Exercise directions = Reproduce the entries below exactly, but only from the line containing "dialog vertical scrollbar" to the line containing "This screenshot has width=1506, height=841.", inclusive.

Records from a data source =
============================================================

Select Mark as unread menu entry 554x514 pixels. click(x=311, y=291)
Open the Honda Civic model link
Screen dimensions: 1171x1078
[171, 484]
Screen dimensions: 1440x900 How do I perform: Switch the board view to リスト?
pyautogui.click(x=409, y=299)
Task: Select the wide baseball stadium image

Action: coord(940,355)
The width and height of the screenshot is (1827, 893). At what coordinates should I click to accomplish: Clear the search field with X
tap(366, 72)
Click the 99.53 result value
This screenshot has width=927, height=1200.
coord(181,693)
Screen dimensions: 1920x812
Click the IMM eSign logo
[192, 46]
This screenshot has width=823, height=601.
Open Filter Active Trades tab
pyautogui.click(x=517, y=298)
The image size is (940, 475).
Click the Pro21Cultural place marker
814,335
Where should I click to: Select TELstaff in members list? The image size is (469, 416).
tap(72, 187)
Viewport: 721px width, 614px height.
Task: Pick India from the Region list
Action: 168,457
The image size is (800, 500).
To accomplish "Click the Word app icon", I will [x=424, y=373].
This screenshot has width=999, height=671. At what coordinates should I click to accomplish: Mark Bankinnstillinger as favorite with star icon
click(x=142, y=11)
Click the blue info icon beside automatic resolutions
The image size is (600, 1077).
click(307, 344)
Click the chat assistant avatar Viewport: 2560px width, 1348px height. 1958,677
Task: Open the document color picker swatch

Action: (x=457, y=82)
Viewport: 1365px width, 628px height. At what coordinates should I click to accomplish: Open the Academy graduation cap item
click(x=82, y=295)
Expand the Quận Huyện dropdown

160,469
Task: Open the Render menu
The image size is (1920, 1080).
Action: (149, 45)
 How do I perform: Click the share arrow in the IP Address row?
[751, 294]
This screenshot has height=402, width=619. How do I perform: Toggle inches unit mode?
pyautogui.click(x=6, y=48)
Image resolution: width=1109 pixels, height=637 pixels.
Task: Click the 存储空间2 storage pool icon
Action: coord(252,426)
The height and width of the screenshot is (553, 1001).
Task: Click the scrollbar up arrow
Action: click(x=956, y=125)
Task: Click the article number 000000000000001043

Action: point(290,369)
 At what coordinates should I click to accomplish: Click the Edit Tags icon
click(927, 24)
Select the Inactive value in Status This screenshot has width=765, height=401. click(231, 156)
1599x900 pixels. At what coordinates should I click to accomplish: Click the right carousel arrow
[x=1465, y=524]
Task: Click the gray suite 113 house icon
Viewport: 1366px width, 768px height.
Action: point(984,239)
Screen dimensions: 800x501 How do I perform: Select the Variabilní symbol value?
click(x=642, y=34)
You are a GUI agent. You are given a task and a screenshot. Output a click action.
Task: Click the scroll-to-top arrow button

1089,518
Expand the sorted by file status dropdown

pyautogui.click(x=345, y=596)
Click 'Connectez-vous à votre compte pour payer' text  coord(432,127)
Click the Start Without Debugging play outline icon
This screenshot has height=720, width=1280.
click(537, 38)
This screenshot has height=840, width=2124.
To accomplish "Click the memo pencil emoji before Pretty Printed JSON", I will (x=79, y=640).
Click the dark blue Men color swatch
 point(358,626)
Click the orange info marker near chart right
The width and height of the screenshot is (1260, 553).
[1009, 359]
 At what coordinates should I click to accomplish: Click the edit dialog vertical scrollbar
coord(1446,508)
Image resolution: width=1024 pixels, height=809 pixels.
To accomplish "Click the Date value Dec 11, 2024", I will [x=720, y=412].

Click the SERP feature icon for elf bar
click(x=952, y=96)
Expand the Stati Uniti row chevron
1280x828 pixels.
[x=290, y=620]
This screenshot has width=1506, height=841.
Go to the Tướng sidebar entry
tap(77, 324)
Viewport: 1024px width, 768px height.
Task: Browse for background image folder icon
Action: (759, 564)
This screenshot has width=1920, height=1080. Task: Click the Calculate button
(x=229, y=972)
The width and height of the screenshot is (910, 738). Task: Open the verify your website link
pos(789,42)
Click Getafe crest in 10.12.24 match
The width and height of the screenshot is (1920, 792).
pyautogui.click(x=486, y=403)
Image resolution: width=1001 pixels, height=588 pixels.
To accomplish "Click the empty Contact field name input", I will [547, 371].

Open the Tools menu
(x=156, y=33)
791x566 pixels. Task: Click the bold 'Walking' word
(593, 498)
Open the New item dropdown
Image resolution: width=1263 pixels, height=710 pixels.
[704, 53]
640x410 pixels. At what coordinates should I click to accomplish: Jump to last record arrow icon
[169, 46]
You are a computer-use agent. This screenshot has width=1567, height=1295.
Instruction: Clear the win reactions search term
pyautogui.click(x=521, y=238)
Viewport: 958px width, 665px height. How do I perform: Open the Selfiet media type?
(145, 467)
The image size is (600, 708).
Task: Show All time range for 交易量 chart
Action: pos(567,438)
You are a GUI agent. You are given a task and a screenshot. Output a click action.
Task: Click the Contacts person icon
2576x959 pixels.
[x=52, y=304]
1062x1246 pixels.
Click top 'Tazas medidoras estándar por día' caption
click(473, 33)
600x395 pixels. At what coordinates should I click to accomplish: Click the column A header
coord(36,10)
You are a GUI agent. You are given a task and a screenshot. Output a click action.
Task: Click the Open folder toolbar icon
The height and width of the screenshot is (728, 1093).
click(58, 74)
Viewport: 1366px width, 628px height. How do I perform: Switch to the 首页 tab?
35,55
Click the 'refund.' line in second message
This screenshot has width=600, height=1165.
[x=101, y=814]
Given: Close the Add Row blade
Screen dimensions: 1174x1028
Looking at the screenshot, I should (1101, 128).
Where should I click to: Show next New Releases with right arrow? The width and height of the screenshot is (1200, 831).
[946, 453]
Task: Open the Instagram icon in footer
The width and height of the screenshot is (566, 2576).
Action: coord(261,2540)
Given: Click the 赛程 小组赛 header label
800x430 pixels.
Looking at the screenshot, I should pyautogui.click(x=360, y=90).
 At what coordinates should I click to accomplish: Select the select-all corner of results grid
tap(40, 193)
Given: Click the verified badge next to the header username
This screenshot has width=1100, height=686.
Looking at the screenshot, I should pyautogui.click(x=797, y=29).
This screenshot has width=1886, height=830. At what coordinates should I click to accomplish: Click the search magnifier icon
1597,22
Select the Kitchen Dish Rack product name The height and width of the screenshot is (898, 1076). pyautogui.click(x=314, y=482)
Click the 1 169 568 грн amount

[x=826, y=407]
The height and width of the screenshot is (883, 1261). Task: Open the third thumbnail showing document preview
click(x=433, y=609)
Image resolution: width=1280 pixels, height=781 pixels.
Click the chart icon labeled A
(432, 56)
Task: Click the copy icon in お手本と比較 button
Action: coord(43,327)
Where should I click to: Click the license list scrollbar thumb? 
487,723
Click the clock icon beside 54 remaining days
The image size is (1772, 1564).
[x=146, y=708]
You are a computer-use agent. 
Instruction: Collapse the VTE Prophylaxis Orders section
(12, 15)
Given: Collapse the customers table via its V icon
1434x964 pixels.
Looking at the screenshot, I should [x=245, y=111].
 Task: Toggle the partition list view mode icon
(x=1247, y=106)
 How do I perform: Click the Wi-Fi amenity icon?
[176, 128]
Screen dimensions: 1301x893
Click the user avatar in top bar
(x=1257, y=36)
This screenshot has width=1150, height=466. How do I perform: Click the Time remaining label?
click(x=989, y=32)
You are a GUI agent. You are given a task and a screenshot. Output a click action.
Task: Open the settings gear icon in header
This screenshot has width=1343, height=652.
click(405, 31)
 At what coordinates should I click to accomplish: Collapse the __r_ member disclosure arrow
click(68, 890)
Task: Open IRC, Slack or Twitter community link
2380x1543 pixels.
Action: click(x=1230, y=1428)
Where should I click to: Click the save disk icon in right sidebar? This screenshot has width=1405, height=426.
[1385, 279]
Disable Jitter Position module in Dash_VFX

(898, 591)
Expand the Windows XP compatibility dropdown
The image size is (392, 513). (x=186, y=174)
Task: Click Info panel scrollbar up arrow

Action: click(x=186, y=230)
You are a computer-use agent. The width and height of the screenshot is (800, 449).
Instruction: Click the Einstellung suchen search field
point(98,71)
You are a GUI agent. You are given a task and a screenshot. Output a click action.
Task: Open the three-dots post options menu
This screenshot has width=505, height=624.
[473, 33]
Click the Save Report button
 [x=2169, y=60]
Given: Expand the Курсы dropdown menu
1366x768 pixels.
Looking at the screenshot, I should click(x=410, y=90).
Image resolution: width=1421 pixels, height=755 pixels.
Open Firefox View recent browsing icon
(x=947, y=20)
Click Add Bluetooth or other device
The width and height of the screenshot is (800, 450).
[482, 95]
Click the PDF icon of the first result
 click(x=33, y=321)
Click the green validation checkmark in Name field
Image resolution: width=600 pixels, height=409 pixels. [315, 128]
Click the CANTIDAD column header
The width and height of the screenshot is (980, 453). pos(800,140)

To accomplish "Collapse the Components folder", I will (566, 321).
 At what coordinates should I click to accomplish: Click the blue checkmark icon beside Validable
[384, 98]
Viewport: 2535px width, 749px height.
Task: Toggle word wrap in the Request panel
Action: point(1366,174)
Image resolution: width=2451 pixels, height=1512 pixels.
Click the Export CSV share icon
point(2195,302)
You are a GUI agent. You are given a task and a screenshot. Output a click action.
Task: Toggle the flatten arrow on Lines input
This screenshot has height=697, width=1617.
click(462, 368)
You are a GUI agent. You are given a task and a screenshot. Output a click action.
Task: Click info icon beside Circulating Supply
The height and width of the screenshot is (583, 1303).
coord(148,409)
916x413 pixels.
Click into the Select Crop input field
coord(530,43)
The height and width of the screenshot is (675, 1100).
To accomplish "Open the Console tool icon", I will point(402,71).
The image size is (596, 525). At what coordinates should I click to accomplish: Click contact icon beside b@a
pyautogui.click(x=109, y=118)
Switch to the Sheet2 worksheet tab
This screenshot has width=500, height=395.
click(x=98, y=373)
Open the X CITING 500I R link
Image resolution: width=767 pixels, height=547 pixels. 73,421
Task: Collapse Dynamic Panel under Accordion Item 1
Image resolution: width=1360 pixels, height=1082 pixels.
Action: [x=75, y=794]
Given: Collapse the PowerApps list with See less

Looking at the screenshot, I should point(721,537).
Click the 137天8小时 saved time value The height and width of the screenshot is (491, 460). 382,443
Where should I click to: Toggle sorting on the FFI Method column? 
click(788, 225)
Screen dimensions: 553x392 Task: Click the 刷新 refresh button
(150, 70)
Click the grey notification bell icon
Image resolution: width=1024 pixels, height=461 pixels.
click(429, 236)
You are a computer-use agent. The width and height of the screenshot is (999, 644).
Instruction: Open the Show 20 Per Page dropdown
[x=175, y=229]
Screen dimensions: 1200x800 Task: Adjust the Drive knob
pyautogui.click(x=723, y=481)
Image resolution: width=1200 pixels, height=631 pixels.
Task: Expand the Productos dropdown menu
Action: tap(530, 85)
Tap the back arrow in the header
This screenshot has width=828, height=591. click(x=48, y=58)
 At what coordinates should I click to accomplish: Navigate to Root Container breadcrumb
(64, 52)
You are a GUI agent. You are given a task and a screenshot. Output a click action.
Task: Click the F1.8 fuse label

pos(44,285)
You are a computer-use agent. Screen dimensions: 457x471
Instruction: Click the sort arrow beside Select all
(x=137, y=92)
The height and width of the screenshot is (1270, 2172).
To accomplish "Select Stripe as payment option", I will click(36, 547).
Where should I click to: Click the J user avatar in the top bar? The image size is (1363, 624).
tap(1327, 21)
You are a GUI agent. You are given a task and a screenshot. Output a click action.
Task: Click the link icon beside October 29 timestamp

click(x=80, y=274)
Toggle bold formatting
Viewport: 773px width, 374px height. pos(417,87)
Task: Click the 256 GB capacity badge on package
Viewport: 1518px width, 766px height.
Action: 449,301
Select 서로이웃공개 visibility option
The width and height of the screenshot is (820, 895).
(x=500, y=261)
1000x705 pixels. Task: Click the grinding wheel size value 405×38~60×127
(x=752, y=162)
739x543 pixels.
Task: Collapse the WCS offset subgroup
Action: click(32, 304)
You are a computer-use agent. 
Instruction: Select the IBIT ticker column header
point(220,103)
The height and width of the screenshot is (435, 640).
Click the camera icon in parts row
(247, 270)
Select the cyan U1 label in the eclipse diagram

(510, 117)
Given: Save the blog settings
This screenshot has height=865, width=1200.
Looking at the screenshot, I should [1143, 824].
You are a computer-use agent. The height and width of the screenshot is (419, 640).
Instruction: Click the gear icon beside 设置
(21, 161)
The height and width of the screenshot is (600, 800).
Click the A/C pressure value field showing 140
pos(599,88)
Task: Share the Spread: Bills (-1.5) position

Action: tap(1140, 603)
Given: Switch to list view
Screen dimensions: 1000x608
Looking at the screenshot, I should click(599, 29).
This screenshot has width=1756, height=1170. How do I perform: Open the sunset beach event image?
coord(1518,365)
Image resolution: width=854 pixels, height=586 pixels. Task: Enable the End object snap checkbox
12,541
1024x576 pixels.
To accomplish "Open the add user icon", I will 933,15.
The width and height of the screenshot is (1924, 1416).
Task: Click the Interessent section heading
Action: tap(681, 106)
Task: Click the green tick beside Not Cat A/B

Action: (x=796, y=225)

============================================================

Task response =
 At what coordinates should I click to accomplish: Click the edit dialog vertical scrollbar
coord(1446,508)
Image resolution: width=1024 pixels, height=809 pixels.
To accomplish "Click the Date value Dec 11, 2024", I will [x=720, y=412].

Click the SERP feature icon for elf bar
click(x=952, y=96)
Expand the Stati Uniti row chevron
1280x828 pixels.
[x=290, y=620]
This screenshot has width=1506, height=841.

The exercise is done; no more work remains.